___ INFORMATION

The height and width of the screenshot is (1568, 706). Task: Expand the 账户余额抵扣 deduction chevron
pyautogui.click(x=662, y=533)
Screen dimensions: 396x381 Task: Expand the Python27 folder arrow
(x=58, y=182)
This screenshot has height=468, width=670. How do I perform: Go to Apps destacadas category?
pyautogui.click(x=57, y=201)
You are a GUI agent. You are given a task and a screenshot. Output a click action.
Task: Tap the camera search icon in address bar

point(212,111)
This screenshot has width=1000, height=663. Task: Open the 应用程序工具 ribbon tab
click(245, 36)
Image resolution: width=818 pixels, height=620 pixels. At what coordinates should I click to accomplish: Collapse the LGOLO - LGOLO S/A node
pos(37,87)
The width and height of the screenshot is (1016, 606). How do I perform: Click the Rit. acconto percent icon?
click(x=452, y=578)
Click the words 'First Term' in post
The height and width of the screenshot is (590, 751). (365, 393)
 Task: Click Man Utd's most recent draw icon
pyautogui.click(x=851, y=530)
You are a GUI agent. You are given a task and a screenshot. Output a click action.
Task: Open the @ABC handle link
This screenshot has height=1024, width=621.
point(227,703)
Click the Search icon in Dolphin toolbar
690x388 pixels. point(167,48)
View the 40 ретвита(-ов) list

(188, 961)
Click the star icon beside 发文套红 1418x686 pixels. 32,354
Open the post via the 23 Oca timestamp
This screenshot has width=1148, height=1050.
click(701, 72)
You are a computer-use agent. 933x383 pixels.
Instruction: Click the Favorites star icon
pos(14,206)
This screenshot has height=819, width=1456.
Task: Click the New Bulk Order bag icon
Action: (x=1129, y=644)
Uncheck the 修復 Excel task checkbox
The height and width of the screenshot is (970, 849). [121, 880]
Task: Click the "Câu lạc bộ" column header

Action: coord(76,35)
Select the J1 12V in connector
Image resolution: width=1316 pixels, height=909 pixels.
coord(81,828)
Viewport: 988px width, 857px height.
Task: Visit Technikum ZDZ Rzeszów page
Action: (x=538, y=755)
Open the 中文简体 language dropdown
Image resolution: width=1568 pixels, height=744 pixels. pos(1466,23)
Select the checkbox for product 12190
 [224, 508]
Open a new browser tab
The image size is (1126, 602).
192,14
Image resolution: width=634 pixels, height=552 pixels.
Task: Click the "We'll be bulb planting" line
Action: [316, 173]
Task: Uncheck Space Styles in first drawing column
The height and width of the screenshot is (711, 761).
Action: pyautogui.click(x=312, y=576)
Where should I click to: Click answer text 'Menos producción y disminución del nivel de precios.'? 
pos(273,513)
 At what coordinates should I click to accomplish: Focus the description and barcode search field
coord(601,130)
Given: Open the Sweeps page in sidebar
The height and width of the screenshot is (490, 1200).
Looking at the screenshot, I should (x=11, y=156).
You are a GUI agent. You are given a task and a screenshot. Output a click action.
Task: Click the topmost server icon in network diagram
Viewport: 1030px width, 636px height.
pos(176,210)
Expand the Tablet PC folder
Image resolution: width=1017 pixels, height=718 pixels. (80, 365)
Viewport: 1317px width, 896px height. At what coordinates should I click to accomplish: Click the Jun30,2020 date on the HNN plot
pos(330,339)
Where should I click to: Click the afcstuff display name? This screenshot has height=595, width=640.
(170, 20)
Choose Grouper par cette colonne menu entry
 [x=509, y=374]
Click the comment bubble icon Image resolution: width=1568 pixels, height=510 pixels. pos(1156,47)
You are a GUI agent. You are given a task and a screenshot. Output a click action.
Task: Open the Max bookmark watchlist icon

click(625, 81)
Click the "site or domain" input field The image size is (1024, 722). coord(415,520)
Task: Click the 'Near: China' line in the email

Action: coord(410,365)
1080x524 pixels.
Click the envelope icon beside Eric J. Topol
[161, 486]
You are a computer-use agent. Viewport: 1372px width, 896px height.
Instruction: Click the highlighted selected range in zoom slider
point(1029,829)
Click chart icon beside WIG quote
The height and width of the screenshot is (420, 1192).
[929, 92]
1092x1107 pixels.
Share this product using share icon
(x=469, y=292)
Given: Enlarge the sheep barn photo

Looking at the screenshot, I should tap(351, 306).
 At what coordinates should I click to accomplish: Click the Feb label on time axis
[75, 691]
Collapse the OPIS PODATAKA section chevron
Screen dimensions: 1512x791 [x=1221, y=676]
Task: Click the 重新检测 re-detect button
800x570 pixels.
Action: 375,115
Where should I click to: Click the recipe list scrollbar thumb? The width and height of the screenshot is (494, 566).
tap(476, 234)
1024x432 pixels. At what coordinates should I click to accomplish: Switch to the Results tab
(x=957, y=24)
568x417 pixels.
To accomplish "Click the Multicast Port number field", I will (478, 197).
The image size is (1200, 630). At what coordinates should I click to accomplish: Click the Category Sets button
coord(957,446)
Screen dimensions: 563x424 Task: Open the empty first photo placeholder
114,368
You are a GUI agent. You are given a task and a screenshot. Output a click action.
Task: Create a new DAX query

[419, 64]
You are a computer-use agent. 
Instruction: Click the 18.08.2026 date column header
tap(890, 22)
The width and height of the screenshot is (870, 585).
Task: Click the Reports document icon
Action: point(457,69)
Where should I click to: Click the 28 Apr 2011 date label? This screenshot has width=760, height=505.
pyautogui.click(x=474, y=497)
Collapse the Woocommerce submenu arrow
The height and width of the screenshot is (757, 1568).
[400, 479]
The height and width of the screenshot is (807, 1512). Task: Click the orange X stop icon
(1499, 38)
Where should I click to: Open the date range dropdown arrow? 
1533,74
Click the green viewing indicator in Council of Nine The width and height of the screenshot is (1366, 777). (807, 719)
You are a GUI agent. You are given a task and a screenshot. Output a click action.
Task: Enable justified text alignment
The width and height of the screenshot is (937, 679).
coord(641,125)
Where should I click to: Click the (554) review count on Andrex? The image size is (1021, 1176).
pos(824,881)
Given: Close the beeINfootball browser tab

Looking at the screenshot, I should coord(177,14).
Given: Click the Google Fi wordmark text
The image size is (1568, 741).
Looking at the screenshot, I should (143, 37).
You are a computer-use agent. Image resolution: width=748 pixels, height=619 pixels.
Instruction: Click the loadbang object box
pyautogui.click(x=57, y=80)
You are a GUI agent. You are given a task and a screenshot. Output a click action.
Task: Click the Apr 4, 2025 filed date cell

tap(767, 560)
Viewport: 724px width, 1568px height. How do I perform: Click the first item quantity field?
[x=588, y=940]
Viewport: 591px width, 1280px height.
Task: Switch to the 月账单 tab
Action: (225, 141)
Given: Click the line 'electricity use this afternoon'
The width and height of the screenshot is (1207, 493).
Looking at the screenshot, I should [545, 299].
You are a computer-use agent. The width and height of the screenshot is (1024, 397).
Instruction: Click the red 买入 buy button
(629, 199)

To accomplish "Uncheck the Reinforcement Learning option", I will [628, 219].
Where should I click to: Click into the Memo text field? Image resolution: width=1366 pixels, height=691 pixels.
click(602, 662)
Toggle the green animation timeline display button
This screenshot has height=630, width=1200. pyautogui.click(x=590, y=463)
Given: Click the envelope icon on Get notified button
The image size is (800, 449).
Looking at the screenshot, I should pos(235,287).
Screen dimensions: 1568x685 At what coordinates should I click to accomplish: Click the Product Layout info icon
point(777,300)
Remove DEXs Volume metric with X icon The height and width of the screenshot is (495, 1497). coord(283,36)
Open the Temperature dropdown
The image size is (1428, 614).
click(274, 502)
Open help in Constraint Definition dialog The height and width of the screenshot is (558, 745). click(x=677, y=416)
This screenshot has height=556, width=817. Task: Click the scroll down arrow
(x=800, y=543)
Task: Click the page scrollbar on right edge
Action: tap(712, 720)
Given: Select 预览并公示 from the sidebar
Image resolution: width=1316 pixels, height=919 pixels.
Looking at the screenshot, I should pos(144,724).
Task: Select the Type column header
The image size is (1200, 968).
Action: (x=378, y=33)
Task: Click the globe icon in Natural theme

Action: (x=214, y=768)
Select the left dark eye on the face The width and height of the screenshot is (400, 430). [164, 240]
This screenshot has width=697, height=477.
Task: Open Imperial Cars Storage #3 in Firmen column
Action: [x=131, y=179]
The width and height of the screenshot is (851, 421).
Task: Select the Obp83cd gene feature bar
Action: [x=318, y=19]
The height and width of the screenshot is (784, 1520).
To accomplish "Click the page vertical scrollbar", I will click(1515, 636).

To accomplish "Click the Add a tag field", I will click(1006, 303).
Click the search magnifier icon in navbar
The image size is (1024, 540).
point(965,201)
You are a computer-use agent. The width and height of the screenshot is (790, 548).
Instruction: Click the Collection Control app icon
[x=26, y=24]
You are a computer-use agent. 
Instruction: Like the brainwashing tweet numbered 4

______

How many of the lines above include the string "sidebar"? Give only the number.

2